"First-rate idea!" Joe agreed cordially. "Come along, old chap." Mr. Beverley allowed himself to be led away, mournfully yet faintly protesting.
"Funny thing he should mind having his real name known, isn't it? I'm sure I shouldn't mind mine being known, if I had one, but I don't think I have. I recollect being called 'Sal' at the theatre. Old Bramston—the one who boxed my ears, as I said—named me. He'd been out in the East as a young man and liked reading about it. So, when he named me, he combined his information, like the man in Dickens, and made up the name you see on the bills. It'll descend to posterity in old Langley Etheringham's memoirs. He's writing them, his wife told me so. Well, what do you think of the theatre—inside view—Mr. Lisle?"

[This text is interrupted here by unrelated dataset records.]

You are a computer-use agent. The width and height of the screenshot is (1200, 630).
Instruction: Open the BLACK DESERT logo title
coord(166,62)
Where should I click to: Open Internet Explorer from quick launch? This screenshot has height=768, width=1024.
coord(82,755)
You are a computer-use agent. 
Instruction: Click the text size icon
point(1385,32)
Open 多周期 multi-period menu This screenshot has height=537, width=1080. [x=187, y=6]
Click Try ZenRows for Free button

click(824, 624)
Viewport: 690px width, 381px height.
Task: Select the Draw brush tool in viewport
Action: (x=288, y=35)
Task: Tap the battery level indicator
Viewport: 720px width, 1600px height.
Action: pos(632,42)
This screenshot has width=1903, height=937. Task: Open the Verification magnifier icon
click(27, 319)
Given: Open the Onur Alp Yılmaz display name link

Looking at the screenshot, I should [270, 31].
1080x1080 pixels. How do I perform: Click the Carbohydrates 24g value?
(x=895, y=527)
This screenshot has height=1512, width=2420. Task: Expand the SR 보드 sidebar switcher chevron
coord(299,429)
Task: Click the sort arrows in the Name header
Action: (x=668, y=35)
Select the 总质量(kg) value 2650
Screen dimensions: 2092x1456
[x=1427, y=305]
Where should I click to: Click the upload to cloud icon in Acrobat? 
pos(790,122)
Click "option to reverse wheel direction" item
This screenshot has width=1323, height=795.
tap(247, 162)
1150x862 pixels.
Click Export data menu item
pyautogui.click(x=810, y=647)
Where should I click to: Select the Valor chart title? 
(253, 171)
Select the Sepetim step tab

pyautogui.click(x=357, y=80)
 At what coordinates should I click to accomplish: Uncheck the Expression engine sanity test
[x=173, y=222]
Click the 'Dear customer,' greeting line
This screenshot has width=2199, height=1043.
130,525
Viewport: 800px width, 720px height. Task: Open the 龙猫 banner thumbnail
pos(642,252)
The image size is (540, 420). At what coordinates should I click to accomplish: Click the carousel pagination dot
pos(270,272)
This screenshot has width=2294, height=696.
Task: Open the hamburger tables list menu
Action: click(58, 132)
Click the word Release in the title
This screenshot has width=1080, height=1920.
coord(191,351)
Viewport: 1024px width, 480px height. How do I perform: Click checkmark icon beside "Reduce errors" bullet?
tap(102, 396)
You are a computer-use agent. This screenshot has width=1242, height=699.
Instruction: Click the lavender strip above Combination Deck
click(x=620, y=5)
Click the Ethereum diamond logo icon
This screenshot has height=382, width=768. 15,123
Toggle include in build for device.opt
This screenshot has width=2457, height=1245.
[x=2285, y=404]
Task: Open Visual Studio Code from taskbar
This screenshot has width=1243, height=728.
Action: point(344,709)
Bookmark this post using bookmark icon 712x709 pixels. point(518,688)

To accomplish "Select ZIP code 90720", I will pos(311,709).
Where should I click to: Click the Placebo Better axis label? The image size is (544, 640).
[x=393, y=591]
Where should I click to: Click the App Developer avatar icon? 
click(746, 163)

"I think it's extraordinarily interesting."
"I've been in it all my life, and I wouldn't change. It takes your mind off things so—sort of gives you two lives. You come down here in the blues over your debts, or your love-affairs, or something—and in five minutes you're somebody else, or—" She gave a little laugh—"rotting somebody else, which is nearly as good."
"By Jove, that's exactly what it does do!" cried Arthur. "It's done me heaps of good."
"You'll have got something for your money, anyhow, won't you?"
"Oh, but I want to get more than that!"
"So do I!" she laughed. "I want the salary. But one never knows. This time to-morrow we may be waiting for the laughs that don't come. You can always pretty well hear Willie asking for them in the proper places. And when they don't come, it's such a sell that it makes me want to giggle myself. It might work! What the notices call my infectious laughter!"
"Well, that's just what your laughter is."
"They catch a word like that from one another—like mumps or measles. I'm always 'infectious;' Willie's always 'indefat'—'indefatig'—you know; I can never get to the end of it! Bramston used to be 'sterling' always; it made him just mad when he saw the word—used awful language!" She laughed, "infectiously," at the recollection.